* Dataset *
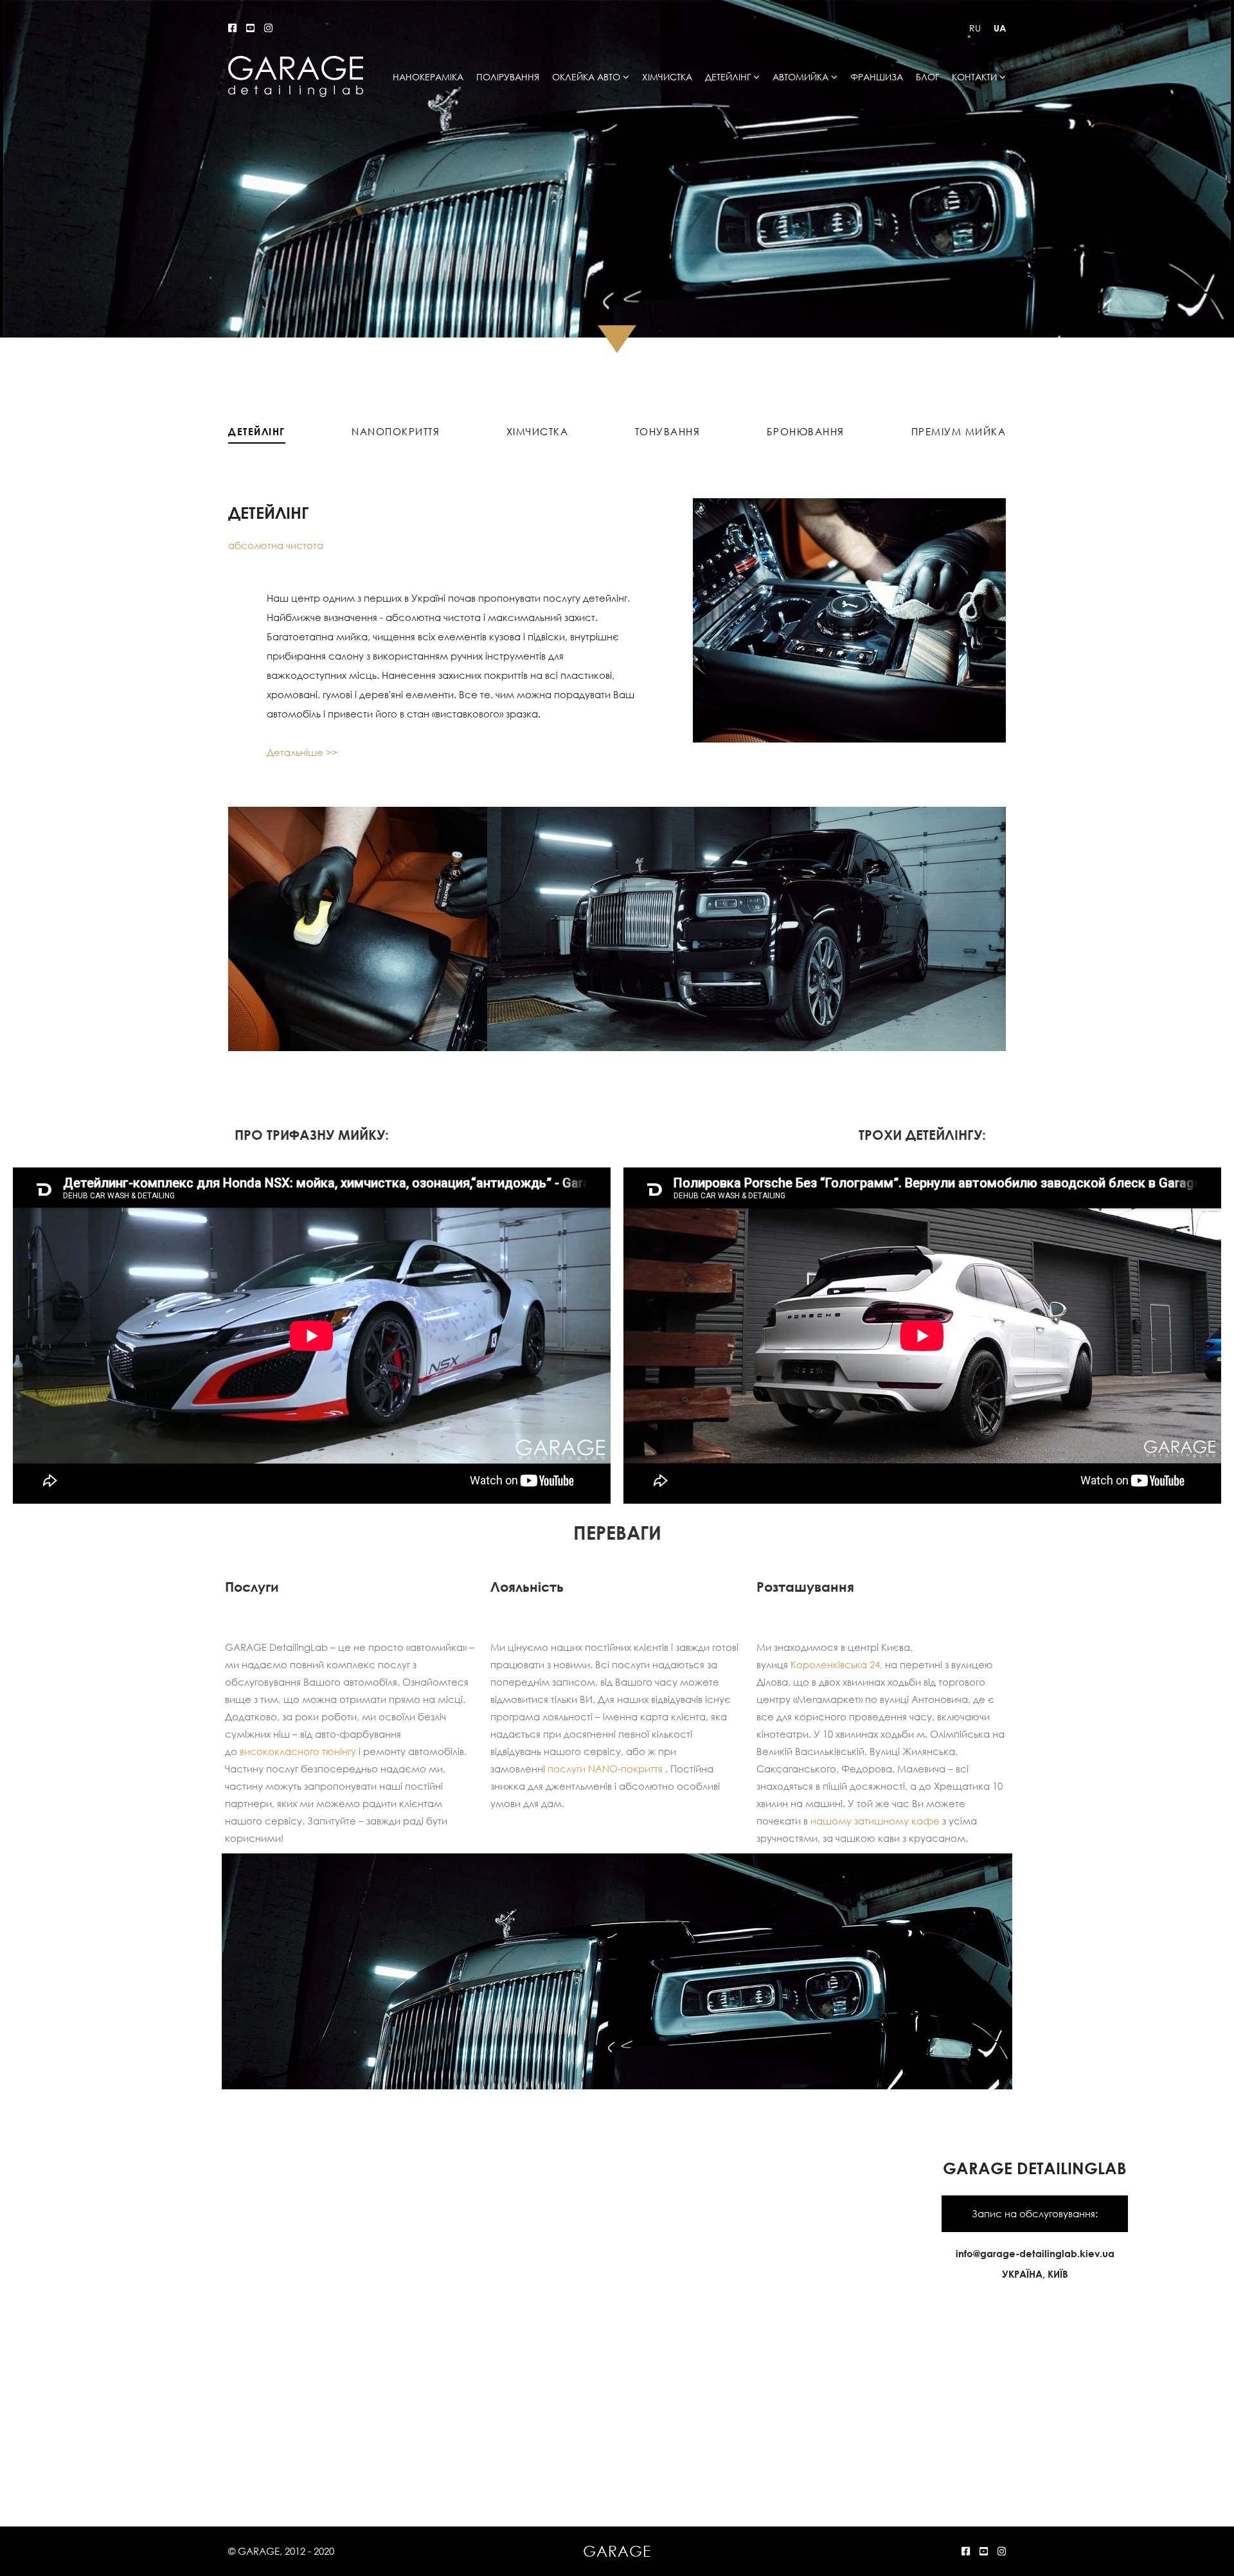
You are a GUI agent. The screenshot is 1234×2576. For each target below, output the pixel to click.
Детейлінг (728, 76)
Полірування (507, 76)
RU (975, 28)
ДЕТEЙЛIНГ (256, 431)
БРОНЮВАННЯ (806, 431)
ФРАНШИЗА (876, 76)
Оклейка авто (586, 76)
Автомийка (800, 76)
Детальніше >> (302, 752)
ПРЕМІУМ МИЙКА (958, 431)
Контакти (974, 76)
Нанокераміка (428, 76)
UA (1000, 28)
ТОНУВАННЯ (668, 431)
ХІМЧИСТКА (537, 431)
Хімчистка (667, 76)
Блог (927, 76)
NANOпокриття (396, 431)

* Exercise details *
All lines from the one containing "Полірування (507, 76)" to the end of the data above are to be set down exactly; no others belong in the answer.

* The answer *
Полірування (507, 76)
RU (975, 28)
ДЕТEЙЛIНГ (256, 431)
БРОНЮВАННЯ (806, 431)
ФРАНШИЗА (876, 76)
Оклейка авто (586, 76)
Автомийка (800, 76)
Детальніше >> (302, 752)
ПРЕМІУМ МИЙКА (958, 431)
Контакти (974, 76)
Нанокераміка (428, 76)
UA (1000, 28)
ТОНУВАННЯ (668, 431)
ХІМЧИСТКА (537, 431)
Хімчистка (667, 76)
Блог (927, 76)
NANOпокриття (396, 431)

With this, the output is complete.